Required work → Only one span of the listing below should come back. It runs from the line with "Click the word 'DANCE' in the top label" through the line with "Check the Sales record 155 checkbox", and each of its lines must be reproduced exactly.

Exercise inputs →
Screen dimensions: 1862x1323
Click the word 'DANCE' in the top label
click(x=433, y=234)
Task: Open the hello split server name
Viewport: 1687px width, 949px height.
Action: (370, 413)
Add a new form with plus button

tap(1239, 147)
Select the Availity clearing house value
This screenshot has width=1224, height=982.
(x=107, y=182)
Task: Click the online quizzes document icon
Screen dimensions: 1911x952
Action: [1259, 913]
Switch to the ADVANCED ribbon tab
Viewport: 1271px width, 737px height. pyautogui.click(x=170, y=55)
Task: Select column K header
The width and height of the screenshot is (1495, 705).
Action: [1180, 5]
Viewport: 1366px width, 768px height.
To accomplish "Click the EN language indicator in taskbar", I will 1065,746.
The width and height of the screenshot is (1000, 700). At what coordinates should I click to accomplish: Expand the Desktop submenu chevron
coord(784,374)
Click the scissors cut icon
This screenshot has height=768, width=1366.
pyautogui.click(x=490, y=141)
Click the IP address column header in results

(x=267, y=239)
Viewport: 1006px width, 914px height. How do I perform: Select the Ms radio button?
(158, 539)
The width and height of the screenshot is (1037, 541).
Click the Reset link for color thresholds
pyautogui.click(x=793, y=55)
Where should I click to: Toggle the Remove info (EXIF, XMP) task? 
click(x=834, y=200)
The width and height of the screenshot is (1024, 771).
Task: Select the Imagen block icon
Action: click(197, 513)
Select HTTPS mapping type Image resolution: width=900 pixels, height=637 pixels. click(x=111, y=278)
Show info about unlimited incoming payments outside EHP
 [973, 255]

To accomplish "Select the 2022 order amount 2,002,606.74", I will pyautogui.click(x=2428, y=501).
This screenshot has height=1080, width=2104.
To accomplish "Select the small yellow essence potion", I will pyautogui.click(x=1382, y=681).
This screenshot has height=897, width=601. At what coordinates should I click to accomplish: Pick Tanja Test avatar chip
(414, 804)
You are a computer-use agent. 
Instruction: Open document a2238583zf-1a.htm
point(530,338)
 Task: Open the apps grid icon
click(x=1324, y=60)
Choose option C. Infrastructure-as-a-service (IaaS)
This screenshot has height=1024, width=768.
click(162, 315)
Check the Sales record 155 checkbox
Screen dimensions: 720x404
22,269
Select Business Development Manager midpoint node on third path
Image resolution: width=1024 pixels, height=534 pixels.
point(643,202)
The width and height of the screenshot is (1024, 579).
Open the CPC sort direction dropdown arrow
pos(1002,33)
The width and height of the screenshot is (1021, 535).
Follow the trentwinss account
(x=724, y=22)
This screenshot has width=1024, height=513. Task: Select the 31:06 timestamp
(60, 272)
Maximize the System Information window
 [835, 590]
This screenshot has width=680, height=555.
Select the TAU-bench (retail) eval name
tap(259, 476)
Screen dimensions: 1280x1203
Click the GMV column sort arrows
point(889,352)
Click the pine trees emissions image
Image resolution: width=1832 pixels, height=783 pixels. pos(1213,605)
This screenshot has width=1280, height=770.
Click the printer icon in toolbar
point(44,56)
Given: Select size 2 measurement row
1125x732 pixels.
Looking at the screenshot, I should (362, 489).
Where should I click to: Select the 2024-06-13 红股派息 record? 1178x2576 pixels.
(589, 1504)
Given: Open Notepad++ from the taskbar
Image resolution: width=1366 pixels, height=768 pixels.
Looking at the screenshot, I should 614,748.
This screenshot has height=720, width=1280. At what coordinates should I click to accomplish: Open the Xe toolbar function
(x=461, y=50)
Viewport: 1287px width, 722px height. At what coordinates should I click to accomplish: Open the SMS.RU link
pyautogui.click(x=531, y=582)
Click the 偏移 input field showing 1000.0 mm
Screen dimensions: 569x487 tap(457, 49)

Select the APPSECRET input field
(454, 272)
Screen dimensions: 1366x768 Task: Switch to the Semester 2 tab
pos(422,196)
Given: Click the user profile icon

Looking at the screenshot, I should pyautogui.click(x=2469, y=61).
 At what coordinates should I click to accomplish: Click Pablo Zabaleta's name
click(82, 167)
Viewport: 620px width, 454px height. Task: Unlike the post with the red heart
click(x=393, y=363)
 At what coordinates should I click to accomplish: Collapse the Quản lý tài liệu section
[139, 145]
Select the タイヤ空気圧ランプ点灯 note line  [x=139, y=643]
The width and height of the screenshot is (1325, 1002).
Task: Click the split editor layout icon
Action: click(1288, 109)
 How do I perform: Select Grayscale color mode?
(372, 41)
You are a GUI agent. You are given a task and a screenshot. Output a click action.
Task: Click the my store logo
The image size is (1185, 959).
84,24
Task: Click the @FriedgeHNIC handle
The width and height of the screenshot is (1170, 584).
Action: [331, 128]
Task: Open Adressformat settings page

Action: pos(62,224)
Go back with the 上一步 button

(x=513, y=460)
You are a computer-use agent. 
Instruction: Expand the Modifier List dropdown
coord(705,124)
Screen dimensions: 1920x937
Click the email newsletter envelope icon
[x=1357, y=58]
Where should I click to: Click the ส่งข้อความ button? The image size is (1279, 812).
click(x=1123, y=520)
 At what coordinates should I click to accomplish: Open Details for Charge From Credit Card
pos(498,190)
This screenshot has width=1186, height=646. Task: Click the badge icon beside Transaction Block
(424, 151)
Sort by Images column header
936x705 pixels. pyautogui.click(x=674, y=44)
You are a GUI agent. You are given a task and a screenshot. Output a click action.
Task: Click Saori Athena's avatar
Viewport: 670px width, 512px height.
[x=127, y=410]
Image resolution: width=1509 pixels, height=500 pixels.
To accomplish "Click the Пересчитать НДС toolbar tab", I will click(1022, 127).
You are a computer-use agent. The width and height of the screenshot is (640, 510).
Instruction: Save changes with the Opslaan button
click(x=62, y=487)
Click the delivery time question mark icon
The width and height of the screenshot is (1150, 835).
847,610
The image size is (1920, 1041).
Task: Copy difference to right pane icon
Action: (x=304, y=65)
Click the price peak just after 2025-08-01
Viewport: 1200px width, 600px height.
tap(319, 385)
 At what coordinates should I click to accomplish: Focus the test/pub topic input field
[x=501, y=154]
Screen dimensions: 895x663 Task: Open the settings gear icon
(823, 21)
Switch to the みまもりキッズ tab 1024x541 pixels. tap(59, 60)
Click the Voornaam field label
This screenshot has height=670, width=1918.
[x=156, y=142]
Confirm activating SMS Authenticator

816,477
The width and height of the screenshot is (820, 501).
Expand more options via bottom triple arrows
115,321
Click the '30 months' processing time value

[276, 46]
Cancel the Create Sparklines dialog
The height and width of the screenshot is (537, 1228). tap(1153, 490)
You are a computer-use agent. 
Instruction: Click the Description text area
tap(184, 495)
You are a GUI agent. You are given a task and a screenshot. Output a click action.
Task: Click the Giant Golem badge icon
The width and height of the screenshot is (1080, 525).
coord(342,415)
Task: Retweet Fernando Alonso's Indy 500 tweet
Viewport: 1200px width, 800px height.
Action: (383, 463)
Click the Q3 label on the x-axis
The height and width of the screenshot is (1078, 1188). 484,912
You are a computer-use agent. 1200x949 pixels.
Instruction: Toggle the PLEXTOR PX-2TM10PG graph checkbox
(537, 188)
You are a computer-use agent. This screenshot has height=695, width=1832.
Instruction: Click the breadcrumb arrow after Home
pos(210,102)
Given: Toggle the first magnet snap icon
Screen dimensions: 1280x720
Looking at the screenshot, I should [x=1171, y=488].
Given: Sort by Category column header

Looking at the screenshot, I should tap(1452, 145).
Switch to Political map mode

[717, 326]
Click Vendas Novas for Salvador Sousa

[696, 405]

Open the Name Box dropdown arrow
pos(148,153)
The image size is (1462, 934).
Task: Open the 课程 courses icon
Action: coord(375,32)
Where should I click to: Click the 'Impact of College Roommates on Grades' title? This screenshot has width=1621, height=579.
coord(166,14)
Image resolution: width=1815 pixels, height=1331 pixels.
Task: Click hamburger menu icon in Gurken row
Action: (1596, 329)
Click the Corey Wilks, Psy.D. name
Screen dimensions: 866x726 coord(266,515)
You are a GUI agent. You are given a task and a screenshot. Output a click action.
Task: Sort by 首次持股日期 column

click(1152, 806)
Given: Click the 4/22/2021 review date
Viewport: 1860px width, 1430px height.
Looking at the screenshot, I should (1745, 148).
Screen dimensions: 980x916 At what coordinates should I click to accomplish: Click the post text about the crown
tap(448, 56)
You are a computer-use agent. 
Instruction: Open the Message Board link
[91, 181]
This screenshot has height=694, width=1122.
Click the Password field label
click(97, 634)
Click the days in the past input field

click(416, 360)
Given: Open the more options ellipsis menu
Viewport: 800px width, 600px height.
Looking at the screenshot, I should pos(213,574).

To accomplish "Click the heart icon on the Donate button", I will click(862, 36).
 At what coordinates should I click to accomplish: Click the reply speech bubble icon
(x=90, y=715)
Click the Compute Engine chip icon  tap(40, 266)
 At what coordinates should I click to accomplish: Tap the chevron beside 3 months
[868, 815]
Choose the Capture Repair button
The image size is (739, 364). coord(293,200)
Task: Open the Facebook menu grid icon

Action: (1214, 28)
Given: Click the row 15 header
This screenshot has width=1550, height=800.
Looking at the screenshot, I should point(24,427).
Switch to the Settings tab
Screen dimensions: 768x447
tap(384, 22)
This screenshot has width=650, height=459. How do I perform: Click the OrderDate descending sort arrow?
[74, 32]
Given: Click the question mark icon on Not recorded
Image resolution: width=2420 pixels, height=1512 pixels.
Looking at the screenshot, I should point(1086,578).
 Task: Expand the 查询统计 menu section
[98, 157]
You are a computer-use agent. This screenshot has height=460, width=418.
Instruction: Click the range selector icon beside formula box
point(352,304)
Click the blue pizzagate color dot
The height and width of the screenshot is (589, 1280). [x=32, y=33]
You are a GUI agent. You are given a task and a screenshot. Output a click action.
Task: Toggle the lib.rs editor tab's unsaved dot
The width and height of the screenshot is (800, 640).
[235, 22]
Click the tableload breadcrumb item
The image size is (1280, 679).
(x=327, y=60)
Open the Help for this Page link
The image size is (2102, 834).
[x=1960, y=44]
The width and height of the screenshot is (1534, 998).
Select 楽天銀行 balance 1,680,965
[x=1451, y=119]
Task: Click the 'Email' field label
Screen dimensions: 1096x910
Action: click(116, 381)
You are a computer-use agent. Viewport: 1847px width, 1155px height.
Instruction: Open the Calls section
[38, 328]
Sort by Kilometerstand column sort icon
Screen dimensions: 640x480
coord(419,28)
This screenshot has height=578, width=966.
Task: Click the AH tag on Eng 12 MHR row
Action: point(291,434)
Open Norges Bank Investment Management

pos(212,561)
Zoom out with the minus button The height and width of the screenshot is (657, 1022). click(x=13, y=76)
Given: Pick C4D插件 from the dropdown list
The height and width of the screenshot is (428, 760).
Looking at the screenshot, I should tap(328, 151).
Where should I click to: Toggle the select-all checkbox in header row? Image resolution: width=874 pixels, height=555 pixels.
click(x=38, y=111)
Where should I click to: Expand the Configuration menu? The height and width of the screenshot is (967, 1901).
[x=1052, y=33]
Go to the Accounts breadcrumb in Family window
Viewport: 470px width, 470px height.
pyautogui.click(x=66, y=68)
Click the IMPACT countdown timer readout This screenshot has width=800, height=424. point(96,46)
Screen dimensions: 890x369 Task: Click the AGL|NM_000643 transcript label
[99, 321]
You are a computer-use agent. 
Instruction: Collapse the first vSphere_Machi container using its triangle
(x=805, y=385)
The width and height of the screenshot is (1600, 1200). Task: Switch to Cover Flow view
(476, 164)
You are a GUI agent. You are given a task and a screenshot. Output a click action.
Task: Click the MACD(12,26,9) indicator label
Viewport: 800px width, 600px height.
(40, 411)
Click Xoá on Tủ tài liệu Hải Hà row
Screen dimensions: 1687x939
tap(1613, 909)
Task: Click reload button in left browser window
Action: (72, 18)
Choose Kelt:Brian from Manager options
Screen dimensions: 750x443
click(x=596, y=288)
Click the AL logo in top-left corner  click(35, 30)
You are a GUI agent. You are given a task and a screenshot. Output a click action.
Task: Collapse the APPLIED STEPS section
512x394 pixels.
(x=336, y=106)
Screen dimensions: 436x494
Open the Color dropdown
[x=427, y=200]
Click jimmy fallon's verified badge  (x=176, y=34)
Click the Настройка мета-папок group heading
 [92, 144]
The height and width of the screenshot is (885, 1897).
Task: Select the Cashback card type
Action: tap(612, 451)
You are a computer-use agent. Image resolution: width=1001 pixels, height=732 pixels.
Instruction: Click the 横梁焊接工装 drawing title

Exercise output →
Click the word 'DANCE' in the top label
click(x=433, y=234)
Task: Open the hello split server name
Viewport: 1687px width, 949px height.
Action: (370, 413)
Add a new form with plus button

tap(1239, 147)
Select the Availity clearing house value
This screenshot has width=1224, height=982.
(x=107, y=182)
Task: Click the online quizzes document icon
Screen dimensions: 1911x952
Action: [1259, 913]
Switch to the ADVANCED ribbon tab
Viewport: 1271px width, 737px height. pyautogui.click(x=170, y=55)
Task: Select column K header
The width and height of the screenshot is (1495, 705).
Action: [1180, 5]
Viewport: 1366px width, 768px height.
To accomplish "Click the EN language indicator in taskbar", I will 1065,746.
The width and height of the screenshot is (1000, 700). At what coordinates should I click to accomplish: Expand the Desktop submenu chevron
coord(784,374)
Click the scissors cut icon
This screenshot has height=768, width=1366.
pyautogui.click(x=490, y=141)
Click the IP address column header in results

(x=267, y=239)
Viewport: 1006px width, 914px height. How do I perform: Select the Ms radio button?
(158, 539)
The width and height of the screenshot is (1037, 541).
Click the Reset link for color thresholds
pyautogui.click(x=793, y=55)
Where should I click to: Toggle the Remove info (EXIF, XMP) task? 
click(x=834, y=200)
The width and height of the screenshot is (1024, 771).
Task: Select the Imagen block icon
Action: click(197, 513)
Select HTTPS mapping type Image resolution: width=900 pixels, height=637 pixels. click(x=111, y=278)
Show info about unlimited incoming payments outside EHP
 [973, 255]

To accomplish "Select the 2022 order amount 2,002,606.74", I will pyautogui.click(x=2428, y=501).
This screenshot has height=1080, width=2104.
To accomplish "Select the small yellow essence potion", I will pyautogui.click(x=1382, y=681).
This screenshot has height=897, width=601. At what coordinates should I click to accomplish: Pick Tanja Test avatar chip
(414, 804)
You are a computer-use agent. 
Instruction: Open document a2238583zf-1a.htm
point(530,338)
 Task: Open the apps grid icon
click(x=1324, y=60)
Choose option C. Infrastructure-as-a-service (IaaS)
This screenshot has height=1024, width=768.
click(162, 315)
Check the Sales record 155 checkbox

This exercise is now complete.